TORONTO / DOHA -- An Afghan journalist, who is now in Qatar, is telling the story of his escape from Afghanistan and his expectations for his life once he reunites with family in Canada.

Akbar Shinwari told CTV National News he has been in an evacuation centre in Doha, Qatar’s capital, for the past month after being rescued by the Qatari ambassador on the ground in Afghanistan.

"He was the one who was helping all others, including me," Shinwari explained.

He said the Qatari ambassador helped rescue about 150 members of the journalist community in Kabul, as well as their families, by leading them to the airport in a convoy of busses.

"He was wearing local clothes with a local hat and he was talking to the Taliban at multiple checkpoints," Shinwari said.

He said the journey took about 45 minutes, but he began to relax once they reached Kabul's former Green Zone.

Shinwari said he called the ambassador the "angel of life" for helping them flee.

"He was the one who was saving our lives with not only my life, the life of our families and everyone, because safety was not there. If he was not leading the convoy… forget about to get into the airport," Shinwari said.

Shinwari, who previously did some work for the Canadian government and The Canadian Press, is waiting in Qatar with his family to come to Canada so they can be with their relatives.

"My aunt is there and I also have some of my media friends there, and they are very happy.
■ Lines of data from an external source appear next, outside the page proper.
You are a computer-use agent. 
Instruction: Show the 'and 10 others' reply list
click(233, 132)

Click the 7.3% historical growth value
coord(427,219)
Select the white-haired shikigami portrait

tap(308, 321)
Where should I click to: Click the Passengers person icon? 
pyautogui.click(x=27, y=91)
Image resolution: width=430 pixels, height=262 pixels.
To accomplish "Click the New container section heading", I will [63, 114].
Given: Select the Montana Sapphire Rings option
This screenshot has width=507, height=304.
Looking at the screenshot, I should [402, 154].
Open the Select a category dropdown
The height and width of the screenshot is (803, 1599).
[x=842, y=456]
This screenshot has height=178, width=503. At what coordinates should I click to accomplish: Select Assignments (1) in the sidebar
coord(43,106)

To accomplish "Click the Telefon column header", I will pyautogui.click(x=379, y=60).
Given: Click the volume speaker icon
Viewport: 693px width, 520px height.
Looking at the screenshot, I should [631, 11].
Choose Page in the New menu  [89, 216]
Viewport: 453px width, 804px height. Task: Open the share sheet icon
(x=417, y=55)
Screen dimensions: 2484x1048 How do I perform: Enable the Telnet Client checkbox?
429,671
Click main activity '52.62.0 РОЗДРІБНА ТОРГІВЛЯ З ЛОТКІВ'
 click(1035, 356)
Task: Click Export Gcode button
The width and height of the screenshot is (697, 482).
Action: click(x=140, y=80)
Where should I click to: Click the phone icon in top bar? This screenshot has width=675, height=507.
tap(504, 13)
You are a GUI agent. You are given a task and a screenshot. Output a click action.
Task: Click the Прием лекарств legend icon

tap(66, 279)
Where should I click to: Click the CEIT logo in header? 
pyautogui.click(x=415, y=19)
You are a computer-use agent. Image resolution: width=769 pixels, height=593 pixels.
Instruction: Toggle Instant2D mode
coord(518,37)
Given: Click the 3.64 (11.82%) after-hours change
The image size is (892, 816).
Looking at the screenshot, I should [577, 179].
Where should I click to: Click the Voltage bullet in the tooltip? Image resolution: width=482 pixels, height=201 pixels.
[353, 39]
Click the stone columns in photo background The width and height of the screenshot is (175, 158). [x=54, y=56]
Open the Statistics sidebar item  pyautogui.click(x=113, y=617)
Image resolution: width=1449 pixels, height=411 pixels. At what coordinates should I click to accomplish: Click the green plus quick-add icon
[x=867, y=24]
They're treated very well. I'm looking forward to a journey there," he said.

However, Shinwari said if was difficult to leave behind their life in Afghanistan and see the country deteriorate under Taliban rule.

"It was really painful because all those achievements that we had in the last 20 years, that is gone," he said. "Education system, the banking, the progress, the women's rights, the all of the rights that we had."

Shinwari said he understand that transitioning to a new life in Canada will have its challenges, but hopes there will be opportunities for all Afghans coming to the country.

He added that he is most looking forward to sending his daughters back to school, who were previously studying at the university in Kabul.

"They'll have a brighter future and maybe for the future they'll be very useful for Canada and also for Afghanistan," Shinwari said.